— Exercise instructions —
Could you quote the stretch of the grizzled mantid forum thread below from "I'm not sure" through "because of _Thermobium_.", word for word?

— Provided passage —
......

# Grizzled Mantid (Gonatista grisea)



## yen_saw (Mar 1, 2007)

Traded this ooth last month, it is the signature mantis from Florida - Florida bark mantis  







About 30-40 nymphs hatched today!!  





















This is the first time i am keeping this species, lets hope some will make it to adulthood. Also appreciate if anyone here could share some info with this species.


----------



## OGIGA (Mar 1, 2007)

Wow, these are really small. Hmm, I think they should be pretty durable since the hatchrate isn't like 1,000/ooth.


----------



## yen_saw (Mar 1, 2007)

Actually i was amazed that many hatched out from this tiny ooth. The nymphs have huge eyes!


----------



## Ian (Mar 1, 2007)

Congrats Yen! Good to see this species popup in culture in slighlty larger numbers. Let us know how you get on with them.


----------



## Christian (Mar 1, 2007)

Hi.

Bark mantids are usually difficult. Try _Thermobium_ as food and avoid _Drosophila_ as much as possible. Use some thicker (arm-thick) perpendicular branches with smooth bark. That's the kind of wood barkies prefer. I suggest keeping them at ca. 30° by day and 20° by night. Despite of this: Good Luck! :? You will need it. Liturgusids are really problematic. And let us know how it worked.

Best wishes,

Christian


----------



## wuwu (Mar 1, 2007)

christian, do you know why they don't do well on fruitflies?


----------



## Christian (Mar 1, 2007)

Hi.

I'm not sure about _Gonatista_ itself, but about several other bark and desert species (_Tarachodes, Eremiaphila, Tarachodula_ etc.), which do not well when exclusively fed on _Drosophila. Drosophila_ are good as additional food, but the larvae died often when fed exclusively with them. The reasons are not clear, we suppose they contain too much water and are "over-wetting" the intestinal tract. In nature, those species feed mostly on a variety of harder food like ants and beetles and may not be adapted to a food item like _Drosophila_. This may be pure speculation, but the mentioned species did better after the diet switch. _Thermobium_ can be regarded as the best mantid food ever, at least for larvae and smaller species. Most difficult species over here were simply just bred because of _Thermobium_.

Greets,

Christian


----------



## Sheldon Johnson (Mar 1, 2007)

I had a tiny ootheca of this species about 12 months ago, 9 hatched as i was leaving for work and when i got back only 1 was left, which was annoying to say the least.

......

— Data —
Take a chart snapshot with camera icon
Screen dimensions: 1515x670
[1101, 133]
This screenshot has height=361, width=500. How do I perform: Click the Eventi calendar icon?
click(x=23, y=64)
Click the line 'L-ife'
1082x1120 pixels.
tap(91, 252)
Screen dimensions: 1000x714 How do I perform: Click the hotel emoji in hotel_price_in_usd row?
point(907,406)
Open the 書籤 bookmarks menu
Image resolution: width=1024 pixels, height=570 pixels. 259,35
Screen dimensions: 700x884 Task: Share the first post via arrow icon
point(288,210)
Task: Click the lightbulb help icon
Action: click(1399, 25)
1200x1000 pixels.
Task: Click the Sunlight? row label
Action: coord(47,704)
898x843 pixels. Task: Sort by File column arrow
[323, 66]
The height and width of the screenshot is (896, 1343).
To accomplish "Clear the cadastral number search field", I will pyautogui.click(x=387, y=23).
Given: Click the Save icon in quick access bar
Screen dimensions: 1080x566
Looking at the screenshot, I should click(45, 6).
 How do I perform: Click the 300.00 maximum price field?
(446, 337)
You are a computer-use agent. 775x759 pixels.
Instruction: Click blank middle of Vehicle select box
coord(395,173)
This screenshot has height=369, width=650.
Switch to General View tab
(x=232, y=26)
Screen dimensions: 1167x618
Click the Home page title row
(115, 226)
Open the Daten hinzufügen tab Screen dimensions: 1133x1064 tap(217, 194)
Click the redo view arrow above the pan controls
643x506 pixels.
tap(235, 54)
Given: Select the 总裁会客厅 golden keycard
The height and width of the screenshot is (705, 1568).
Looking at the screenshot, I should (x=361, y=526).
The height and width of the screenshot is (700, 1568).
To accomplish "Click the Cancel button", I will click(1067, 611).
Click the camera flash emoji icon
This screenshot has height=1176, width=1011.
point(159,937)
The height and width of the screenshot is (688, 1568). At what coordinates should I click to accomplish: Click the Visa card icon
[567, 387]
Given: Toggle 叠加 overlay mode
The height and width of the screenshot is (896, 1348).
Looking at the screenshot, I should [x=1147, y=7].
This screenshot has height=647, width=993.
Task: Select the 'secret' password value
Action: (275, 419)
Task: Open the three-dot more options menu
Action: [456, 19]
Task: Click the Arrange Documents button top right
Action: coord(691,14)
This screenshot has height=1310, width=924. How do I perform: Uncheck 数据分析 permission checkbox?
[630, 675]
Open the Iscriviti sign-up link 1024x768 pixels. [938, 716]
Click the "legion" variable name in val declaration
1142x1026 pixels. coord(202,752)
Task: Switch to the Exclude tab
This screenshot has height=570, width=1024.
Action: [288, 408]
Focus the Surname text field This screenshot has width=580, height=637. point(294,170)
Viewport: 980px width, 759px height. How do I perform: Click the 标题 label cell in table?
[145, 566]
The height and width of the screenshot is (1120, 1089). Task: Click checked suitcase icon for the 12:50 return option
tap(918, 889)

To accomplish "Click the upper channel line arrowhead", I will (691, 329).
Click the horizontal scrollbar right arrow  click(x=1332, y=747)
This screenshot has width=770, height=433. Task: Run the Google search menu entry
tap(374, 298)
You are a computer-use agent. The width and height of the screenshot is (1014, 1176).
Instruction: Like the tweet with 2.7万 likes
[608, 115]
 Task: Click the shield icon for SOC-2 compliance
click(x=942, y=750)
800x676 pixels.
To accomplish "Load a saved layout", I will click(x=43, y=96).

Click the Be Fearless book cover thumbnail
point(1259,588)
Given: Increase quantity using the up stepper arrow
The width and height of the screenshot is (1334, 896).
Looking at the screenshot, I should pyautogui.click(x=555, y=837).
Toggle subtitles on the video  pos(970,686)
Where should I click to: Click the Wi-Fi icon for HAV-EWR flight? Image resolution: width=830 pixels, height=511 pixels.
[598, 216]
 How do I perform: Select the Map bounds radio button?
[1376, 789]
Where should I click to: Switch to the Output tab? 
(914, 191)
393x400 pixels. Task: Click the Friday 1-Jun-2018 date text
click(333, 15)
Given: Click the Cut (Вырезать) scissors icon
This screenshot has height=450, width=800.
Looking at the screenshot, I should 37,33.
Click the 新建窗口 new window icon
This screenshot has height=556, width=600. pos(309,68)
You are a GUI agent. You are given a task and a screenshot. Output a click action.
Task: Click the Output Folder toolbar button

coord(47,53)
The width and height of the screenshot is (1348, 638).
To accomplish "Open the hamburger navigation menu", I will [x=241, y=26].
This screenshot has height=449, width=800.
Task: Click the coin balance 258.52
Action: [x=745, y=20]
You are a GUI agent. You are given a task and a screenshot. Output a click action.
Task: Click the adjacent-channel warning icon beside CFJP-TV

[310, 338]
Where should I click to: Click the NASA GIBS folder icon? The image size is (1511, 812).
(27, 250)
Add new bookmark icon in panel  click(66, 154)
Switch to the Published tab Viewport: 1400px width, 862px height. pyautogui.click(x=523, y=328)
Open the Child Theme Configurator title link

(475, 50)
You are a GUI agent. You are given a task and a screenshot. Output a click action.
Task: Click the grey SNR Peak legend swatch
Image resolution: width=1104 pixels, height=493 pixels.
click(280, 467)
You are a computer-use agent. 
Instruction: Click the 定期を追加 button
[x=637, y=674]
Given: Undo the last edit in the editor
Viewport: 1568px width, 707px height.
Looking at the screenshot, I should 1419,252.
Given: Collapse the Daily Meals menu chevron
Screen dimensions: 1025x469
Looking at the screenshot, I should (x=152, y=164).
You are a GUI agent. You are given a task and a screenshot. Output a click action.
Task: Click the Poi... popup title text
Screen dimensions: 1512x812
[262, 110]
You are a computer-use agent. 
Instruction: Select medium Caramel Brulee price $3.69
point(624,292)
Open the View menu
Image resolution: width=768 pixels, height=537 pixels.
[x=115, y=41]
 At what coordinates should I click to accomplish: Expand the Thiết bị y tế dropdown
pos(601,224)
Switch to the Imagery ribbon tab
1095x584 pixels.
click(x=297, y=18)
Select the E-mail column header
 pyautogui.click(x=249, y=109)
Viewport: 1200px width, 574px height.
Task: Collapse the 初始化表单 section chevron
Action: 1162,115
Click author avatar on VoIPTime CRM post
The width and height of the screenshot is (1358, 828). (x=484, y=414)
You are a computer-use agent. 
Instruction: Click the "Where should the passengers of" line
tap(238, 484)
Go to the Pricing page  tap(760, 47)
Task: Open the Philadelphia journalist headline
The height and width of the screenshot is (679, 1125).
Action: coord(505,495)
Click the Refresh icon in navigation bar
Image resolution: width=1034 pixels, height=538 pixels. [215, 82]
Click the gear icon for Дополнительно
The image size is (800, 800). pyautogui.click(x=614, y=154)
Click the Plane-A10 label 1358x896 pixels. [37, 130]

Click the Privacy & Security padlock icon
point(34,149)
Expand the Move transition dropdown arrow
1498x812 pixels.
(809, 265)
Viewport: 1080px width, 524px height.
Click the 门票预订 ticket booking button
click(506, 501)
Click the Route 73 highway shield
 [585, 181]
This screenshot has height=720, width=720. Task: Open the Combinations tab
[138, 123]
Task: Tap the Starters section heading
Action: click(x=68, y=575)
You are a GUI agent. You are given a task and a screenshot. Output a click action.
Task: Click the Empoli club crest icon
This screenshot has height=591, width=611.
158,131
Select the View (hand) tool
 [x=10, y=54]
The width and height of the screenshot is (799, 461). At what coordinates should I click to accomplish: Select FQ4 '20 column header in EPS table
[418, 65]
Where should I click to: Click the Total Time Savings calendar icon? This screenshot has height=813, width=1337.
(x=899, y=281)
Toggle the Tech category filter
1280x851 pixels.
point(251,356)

......

— Worked solution —
I'm not sure about _Gonatista_ itself, but about several other bark and desert species (_Tarachodes, Eremiaphila, Tarachodula_ etc.), which do not well when exclusively fed on _Drosophila. Drosophila_ are good as additional food, but the larvae died often when fed exclusively with them. The reasons are not clear, we suppose they contain too much water and are "over-wetting" the intestinal tract. In nature, those species feed mostly on a variety of harder food like ants and beetles and may not be adapted to a food item like _Drosophila_. This may be pure speculation, but the mentioned species did better after the diet switch. _Thermobium_ can be regarded as the best mantid food ever, at least for larvae and smaller species. Most difficult species over here were simply just bred because of _Thermobium_.